The most refreshing feature of this collection is that Jalal Barzanji seems to have decided that it is necessary to put the interest of poetry above all the others. Self-pity, obscurity and advocacy are not allowed to intrude. For him the language of poetry is too dear to be debased by politics and the troubles of a wounded nation. Words and images matter a great deal to him, as do clarity and precision, but definitely not tear for tear’s sake or propaganda. Above all else, it is important that poetry say something, and say it clearly, effectively, and precisely. The message can be mixed, to use a phrase of W.H. Auden’s, but it must have staying power—something that can speak to more than a generation, something that can bypass, and with ease, the crippling limitations of both culture and geography. As Barzanji says in one of his early poems, “Writing has turned me into / a child.” Why? Because, “I want to color the whole world with pencils as tall as myself.” The lines “Don’t shoot at me / while I am dreaming,” and “The Freedom I saw in a dream / has no counterpart even in writing” treat the specificity of one’s roots as a minor thing; poetry for Barzanji is not simply a matter of giving voice to the Kurdishess or Canadianness in him; poetry for him is a means by which humans everywhere can connect. Similarly, The lines “I saw god, / He was frightened / He was running away from humans” and the lines “The beautiful heart / And the ugly mouth / have been fighting for ages” solicit everyone’s attention, because they do not dependant on cultural boundaries for their effect.

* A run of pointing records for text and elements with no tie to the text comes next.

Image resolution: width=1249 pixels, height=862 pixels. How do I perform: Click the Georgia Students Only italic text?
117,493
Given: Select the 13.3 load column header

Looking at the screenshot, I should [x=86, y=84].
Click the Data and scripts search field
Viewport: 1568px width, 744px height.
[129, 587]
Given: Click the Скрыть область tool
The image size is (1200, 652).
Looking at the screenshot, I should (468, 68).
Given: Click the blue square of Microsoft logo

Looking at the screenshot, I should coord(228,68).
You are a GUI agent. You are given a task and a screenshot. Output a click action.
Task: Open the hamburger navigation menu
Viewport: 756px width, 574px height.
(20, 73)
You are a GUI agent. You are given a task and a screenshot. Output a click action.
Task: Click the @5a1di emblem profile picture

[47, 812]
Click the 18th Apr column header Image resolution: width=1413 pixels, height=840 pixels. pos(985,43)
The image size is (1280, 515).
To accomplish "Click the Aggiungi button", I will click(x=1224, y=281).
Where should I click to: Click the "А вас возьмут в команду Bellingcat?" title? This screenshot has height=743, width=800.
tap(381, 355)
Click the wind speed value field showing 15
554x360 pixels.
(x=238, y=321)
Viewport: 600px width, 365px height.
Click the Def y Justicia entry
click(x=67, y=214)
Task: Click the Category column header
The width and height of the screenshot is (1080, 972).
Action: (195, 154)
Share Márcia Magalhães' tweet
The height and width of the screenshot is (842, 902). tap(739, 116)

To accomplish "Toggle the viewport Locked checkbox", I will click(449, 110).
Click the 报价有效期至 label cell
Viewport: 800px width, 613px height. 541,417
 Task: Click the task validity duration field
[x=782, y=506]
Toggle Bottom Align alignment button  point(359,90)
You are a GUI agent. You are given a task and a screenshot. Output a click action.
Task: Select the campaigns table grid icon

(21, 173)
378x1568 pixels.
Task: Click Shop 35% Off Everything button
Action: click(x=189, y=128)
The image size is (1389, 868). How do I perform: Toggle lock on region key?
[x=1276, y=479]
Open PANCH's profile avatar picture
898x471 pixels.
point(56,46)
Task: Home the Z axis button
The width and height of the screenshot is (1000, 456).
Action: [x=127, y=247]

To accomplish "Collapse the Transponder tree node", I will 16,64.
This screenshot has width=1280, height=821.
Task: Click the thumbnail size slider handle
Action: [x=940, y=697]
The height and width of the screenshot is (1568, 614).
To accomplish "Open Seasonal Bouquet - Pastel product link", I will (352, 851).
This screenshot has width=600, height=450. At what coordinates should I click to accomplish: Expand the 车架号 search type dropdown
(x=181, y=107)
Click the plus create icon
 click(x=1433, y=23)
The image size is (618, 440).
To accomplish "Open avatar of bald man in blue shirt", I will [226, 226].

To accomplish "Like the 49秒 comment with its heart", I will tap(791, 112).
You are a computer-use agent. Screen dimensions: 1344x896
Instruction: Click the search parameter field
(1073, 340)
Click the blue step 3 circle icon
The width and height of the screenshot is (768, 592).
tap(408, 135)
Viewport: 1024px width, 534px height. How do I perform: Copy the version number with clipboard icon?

All this is not to say that Barzanji has made a conscious effort to sever his ties with the Kurdish side of his identity as far as poetry is concerned. Not at all. This is simply to say that Barzanji the poet, rather than considering the Kurdish situation in isolation, expands it into a human situation. The laudable thing about this effort is that it prevents his poetry from falling prey to provinciality.
Exile, understandably, is a major theme of Barzanji’s poetry, considering that Canada has been his second home for nearly two decades, but here too the rewards and pains of exile are determined not by where a person came from but by the circumstances of exile itself. The possibilities suggested by the following image cross all boundaries:
Between the two oceans,
A woman was wielding a club,
She was hunting for dreams.
If exile is a condition that comes with a price, it is also a condition that comes with rewards, and it is a condition towards which the world is rapidly heading.
Dr. Sabah A. Salih is Professor of English at Bloomsburg University, USA.